TASK DESCRIPTION: Reproduce, unchanged, the lines of the listing below from the line containing "click on cursor." through the line containing "Looking at the image, I should click on (1079, 533).", including both of those lines.

-=-=-=-=-

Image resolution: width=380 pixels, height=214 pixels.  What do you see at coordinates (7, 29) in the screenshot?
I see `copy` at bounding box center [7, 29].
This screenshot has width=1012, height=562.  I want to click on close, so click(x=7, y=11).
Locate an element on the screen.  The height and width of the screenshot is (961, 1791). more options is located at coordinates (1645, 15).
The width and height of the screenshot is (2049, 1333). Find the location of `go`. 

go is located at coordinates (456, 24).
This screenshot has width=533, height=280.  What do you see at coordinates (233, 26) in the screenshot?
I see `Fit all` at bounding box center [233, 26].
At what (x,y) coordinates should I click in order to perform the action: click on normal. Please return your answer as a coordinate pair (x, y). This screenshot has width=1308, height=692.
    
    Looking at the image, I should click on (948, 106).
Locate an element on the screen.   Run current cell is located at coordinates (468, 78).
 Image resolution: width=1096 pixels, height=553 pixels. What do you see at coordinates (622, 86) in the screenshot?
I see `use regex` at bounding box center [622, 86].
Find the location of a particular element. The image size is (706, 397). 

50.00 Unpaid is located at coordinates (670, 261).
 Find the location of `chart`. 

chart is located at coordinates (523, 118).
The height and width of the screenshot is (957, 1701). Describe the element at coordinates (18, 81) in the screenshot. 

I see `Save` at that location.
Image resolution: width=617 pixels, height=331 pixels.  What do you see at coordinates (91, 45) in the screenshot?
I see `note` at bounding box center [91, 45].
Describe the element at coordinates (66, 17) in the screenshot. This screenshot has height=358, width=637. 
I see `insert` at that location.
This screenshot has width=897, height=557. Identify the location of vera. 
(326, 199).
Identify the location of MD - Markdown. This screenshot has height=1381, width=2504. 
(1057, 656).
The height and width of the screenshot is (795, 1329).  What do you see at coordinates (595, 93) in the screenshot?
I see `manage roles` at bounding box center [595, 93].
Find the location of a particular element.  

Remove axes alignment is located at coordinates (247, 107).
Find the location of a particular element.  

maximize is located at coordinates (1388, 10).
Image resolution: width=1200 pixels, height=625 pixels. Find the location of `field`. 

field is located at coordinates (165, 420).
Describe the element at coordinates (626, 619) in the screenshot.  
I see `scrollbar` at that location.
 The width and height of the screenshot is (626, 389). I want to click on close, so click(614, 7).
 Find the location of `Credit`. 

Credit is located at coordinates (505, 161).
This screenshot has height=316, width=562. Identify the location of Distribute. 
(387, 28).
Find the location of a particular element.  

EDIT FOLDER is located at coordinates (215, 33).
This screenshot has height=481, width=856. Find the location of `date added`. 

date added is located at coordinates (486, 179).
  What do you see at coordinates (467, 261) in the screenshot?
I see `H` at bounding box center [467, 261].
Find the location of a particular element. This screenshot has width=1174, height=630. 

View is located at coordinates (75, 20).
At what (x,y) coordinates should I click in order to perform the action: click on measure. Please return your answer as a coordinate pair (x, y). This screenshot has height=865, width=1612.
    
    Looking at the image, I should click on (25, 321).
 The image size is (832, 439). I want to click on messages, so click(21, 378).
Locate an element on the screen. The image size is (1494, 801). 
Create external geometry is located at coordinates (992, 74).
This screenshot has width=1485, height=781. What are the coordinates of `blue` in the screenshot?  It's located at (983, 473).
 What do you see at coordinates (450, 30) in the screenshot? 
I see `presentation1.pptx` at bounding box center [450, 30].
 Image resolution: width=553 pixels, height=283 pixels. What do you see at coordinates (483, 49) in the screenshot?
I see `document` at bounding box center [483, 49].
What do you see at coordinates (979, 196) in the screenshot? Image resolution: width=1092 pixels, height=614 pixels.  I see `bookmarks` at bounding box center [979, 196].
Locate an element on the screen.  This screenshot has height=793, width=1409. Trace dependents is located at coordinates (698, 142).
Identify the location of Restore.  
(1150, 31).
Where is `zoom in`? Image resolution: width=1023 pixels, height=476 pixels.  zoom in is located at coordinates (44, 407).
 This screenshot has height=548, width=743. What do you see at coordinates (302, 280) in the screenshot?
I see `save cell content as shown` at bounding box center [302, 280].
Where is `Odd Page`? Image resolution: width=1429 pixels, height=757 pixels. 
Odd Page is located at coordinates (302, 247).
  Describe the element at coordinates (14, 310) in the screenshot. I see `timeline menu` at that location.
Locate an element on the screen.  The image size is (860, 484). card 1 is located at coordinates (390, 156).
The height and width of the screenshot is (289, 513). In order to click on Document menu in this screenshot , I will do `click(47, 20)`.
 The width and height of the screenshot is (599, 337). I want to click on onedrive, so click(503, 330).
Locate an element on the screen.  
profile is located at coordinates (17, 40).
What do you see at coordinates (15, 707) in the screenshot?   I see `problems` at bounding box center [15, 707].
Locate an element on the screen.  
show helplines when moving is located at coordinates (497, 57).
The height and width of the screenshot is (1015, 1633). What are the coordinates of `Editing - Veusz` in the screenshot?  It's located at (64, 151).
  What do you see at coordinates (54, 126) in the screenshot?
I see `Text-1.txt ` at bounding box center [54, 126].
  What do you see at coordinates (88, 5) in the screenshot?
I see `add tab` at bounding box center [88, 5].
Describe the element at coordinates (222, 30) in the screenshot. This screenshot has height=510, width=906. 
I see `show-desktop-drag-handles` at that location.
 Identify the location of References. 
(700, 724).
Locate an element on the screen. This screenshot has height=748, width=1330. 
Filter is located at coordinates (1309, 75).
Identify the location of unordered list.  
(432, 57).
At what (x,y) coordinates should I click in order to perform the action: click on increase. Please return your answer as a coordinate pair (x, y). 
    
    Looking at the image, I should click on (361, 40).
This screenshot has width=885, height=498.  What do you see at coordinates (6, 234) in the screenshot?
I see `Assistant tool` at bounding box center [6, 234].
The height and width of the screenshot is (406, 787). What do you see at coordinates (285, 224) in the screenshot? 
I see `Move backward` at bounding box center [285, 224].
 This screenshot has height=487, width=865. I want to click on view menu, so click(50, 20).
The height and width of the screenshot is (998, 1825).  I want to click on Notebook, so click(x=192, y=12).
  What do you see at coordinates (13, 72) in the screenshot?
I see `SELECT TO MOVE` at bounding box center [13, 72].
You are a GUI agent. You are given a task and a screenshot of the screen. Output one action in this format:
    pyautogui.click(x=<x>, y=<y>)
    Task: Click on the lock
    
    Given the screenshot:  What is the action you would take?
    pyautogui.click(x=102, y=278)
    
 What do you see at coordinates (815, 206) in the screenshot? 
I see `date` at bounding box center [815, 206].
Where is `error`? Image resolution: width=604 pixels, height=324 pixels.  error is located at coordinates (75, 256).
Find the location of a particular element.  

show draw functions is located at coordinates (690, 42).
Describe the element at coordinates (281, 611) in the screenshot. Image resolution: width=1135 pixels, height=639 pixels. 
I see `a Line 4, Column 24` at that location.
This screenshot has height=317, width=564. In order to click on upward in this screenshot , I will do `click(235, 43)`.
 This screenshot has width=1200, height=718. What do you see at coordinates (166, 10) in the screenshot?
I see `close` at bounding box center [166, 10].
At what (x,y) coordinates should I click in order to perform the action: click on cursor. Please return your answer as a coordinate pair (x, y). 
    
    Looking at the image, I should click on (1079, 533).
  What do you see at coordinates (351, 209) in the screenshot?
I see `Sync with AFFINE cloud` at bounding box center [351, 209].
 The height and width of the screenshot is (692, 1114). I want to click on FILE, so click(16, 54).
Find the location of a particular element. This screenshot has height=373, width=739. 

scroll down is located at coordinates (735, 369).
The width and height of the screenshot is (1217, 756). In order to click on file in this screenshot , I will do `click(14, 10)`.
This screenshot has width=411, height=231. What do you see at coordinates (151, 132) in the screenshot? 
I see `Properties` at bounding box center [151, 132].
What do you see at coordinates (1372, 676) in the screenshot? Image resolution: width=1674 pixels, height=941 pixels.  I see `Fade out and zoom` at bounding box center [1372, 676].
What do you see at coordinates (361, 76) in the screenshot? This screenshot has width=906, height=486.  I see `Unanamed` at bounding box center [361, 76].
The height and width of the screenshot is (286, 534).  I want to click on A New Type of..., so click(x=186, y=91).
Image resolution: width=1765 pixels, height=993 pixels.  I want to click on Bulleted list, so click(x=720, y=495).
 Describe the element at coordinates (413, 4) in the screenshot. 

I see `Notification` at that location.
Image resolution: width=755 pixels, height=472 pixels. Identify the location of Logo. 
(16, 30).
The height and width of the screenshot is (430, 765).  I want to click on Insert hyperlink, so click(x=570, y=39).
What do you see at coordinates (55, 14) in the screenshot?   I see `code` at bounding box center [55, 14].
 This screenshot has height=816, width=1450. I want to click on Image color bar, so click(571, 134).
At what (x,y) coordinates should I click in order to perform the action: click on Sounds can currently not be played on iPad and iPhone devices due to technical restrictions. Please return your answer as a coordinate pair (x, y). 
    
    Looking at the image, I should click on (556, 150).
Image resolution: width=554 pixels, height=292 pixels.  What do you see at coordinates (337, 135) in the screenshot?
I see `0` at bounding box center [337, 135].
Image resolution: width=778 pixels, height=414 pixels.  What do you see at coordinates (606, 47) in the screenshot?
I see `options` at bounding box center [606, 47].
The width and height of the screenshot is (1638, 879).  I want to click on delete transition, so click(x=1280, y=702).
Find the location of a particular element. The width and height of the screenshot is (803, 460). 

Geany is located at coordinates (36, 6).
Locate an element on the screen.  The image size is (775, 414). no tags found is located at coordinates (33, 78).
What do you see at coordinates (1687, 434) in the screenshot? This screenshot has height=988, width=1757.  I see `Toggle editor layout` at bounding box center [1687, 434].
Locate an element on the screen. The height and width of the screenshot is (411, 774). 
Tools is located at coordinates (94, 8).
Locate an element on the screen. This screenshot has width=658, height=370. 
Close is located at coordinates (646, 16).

-=-=-=-=-

OUTPUT OF THE TASK:
At what (x,y) coordinates should I click in order to perform the action: click on cursor. Please return your answer as a coordinate pair (x, y). 
    
    Looking at the image, I should click on (1079, 533).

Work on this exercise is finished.